Instructions to follow. Without the pictures, copy all of the data exactly.

Records supplied.

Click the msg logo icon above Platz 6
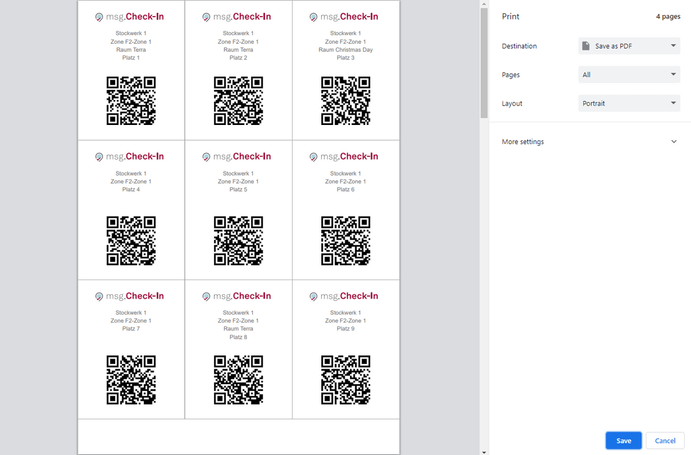 tap(313, 157)
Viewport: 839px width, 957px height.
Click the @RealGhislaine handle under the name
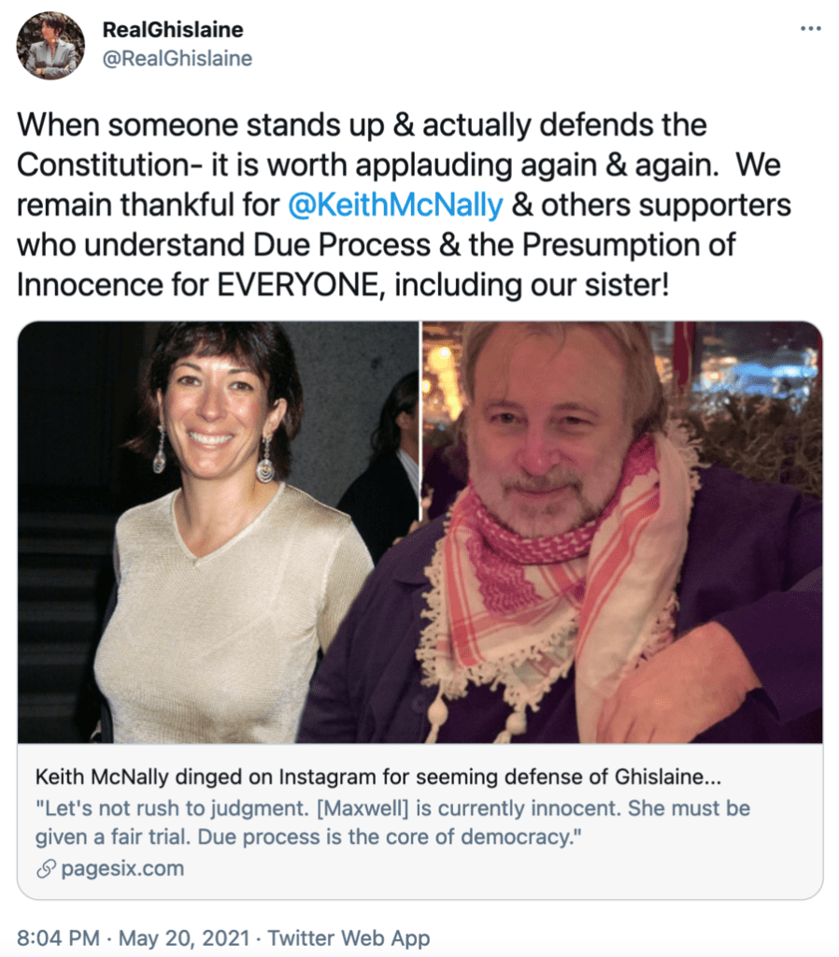(x=177, y=59)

Output below.
Click the msg logo icon above Platz 6
 tap(313, 157)
Viewport: 839px width, 957px height.
Click the @RealGhislaine handle under the name
(x=177, y=59)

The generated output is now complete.